Given text:
• • • • • • •

When a daughter leaves home and makes a healthy separation from mom and dad ideally she transfers her primary emotional connection from her parents to her partner.

No doubt, leaving and being left is hard for mother and daughter. It involves loss and change for both.

Leaving and being left is a necessary developmental task for both the adult daughter and the mom.

Yet, if this doesn’t happen the adult daughter will not be free to invest fully in her relationship with her adult partner.

In other words, in health, she needs to choose her partner over her mother.

This transfer is vital to the health of the newly developed partnership.

It is mom’s job to accept her daughter’s leaving and her choice of a new partner.

It is a daughter’s job to enter into an equal relationship with a peer and leave her role as a child.

This is the way of healthy development.

Each task has its own challenges and responsibilities.

Leaving home and making a home of your own is the healthy trajectory, one paved with both loss and gratification.

Letting go is the path towards growth.

However, When mothers make their adult daughters feel responsible for their emotional well being, things are topsy-turvy.

Only dysfunction and misery is bound to follow.

When mothers look to their daughters to take care of them emotionally; to be the person they look to for closeness and connection as adults… they place an unnecessary burden on their daughters.

This emotional burden prevents them from making the healthy separation they need to make for themselves.

Here is how this happens -

  • Transcript
  • Hi, this is Katherine Fabrizio with help for the Good Daughter Syndrome. One thing I say that my clients talk about that’s, I see that happens really frequently … Many times mom doesn’t have a primary or a good connection with the partner. She may be married. She may be divorced. But in this scenario, many times she’s looking to the daughter for closeness and connection.

• • • • • • •

Stored records:

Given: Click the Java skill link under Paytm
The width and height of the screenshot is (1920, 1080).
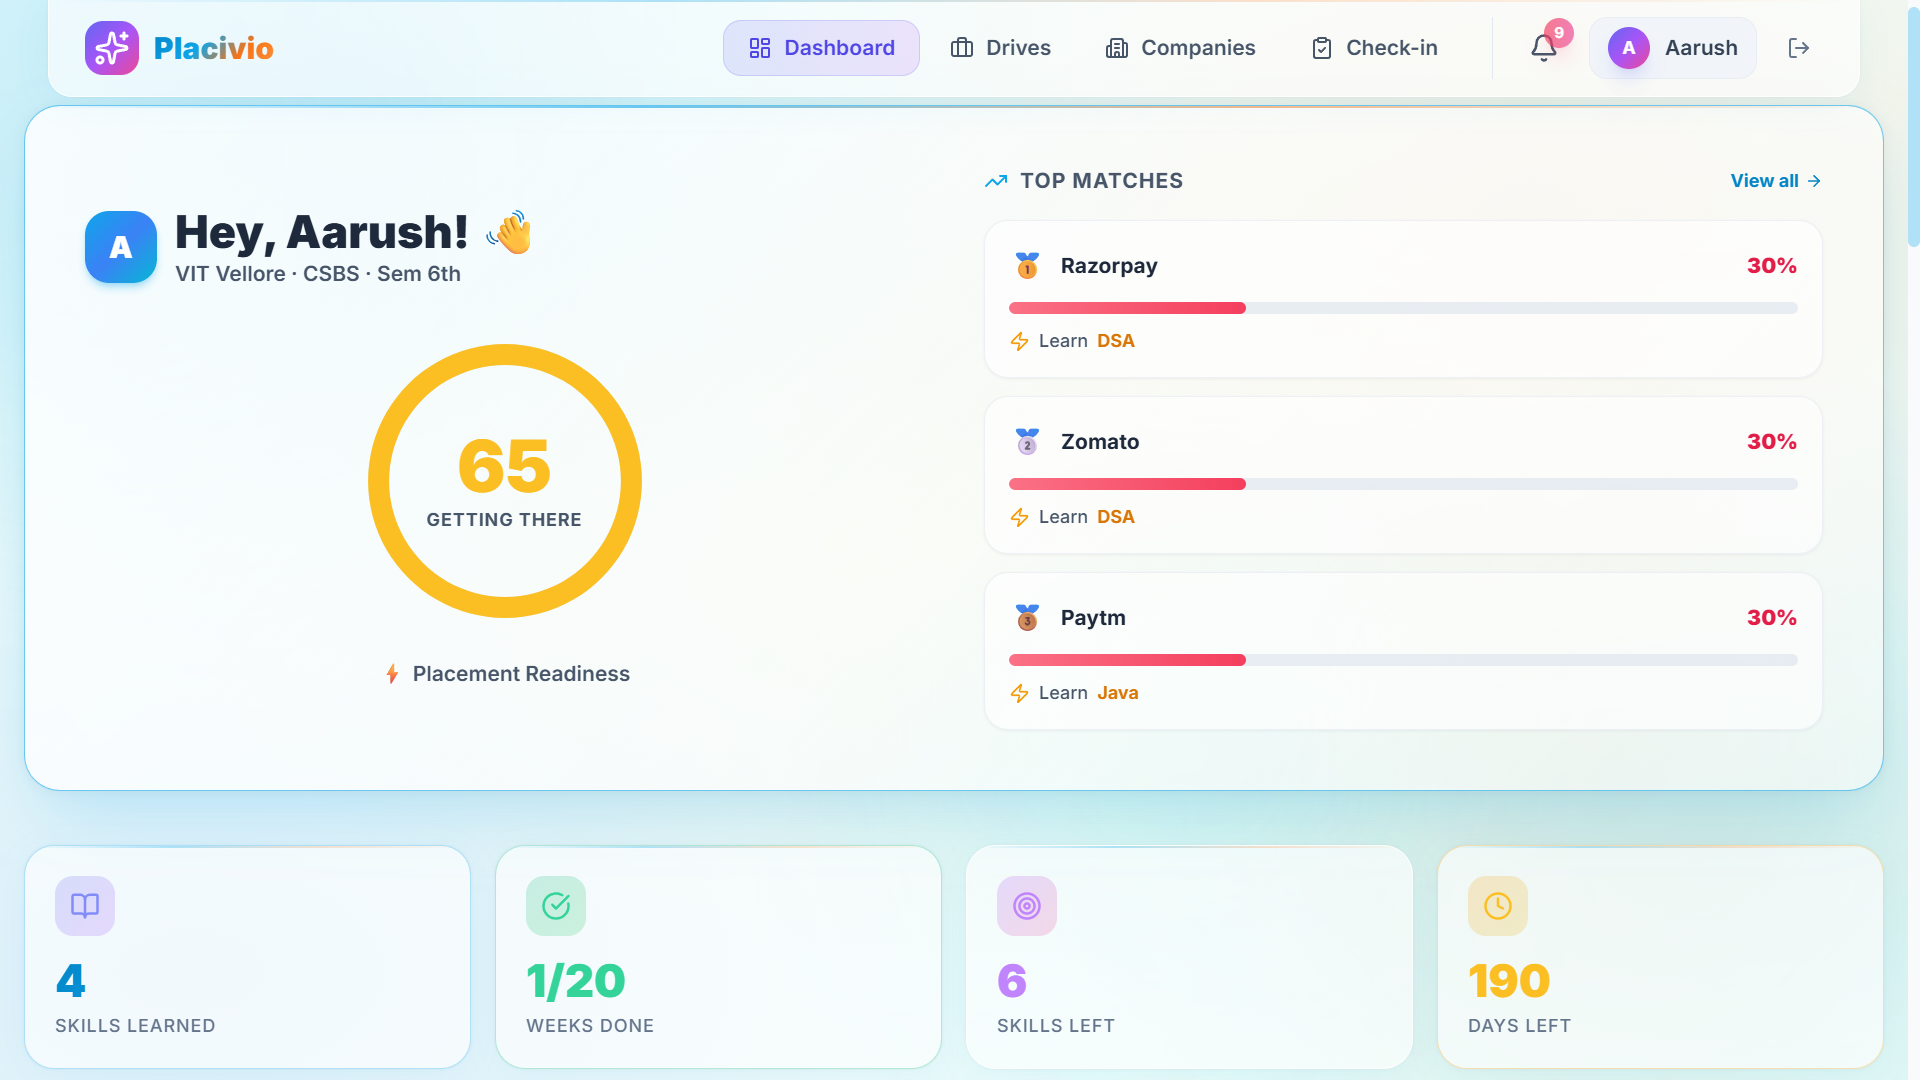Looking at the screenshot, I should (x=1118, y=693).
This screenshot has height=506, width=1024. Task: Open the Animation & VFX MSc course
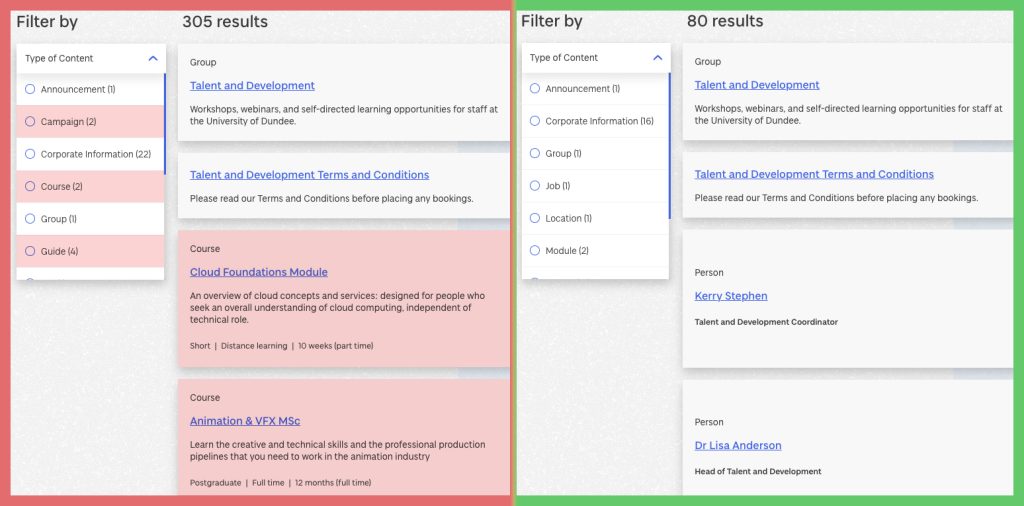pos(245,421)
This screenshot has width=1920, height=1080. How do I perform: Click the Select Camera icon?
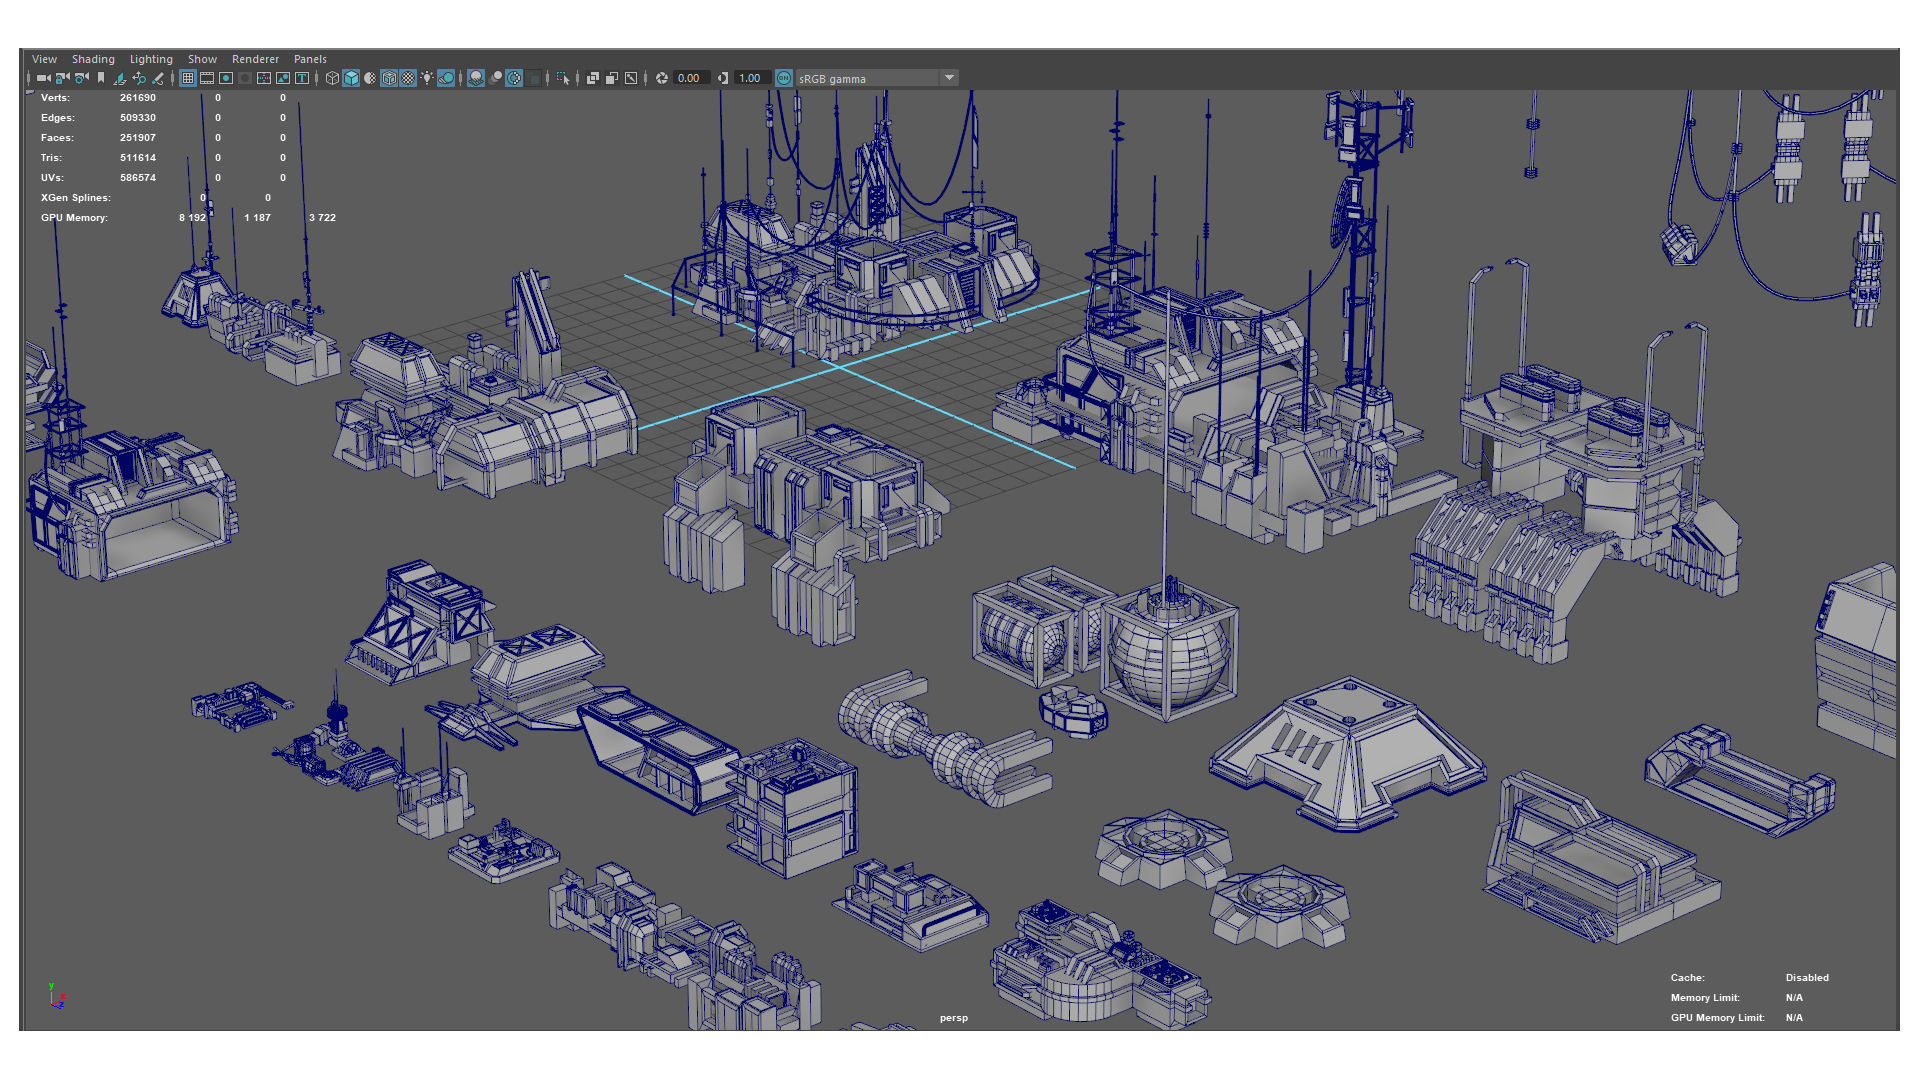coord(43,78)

• • • • • • •

Set of tasks:
a - In the text about mothers and adult daughters, what is described as the mother's job?
b - In the text about mothers and adult daughters, take the part that opens with the words containing "It is a daughter’s" and closes with "things are topsy-turvy.", and write it out again, substituting "course" for "trajectory".
c - Proceed with the text about mothers and adult daughters, picking up after its final sentence.
The records are a separate body of material from the text about mothers and adult daughters.

Expected answers:
a - It is her job to accept her daughter's leaving and her choice of a new partner.

b -
It is a daughter’s job to enter into an equal relationship with a peer and leave her role as a child.

This is the way of healthy development.

Each task has its own challenges and responsibilities.

Leaving home and making a home of your own is the healthy course, one paved with both loss and gratification.

Letting go is the path towards growth.

However, When mothers make their adult daughters feel responsible for their emotional well being, things are topsy-turvy.

c -
  • Well, why is this a problem? Well, if the daughter is trying to establish their primary connection with their intimate partner, there’s always this tension. Mom’s always pulling the daughter to do things her way.
  • It’s like a loyalty struggle that’s like of underground, and not really overtly talked about, yet can exert a lot of pressure on the good daughter’s marriage if what she needs to do is to establish her primary connection with her partner.
  • If mom is suddenly undermining it in some ways because she’s not maintaining her connection with her partner, or actively looking for one. This is Katherine Fabrizio with help for the good daughter who’s struggling with the Good Daughter Syndrome.
  • It is one thing for a mother and daughter to re-establish closeness after a period of healthy separation. If the period of healthy separation never happens then a genuine adult closeness can never take root.
  • If a mother clings to her daughter and doesn’t let go- her daughter can’t help but feel growing resentment. This resentment manifests in ways that are ultimately bad for the mother/daughter relationship setting the stage for dsyfunction.
  • Become Aware.
  • This is how we Rise!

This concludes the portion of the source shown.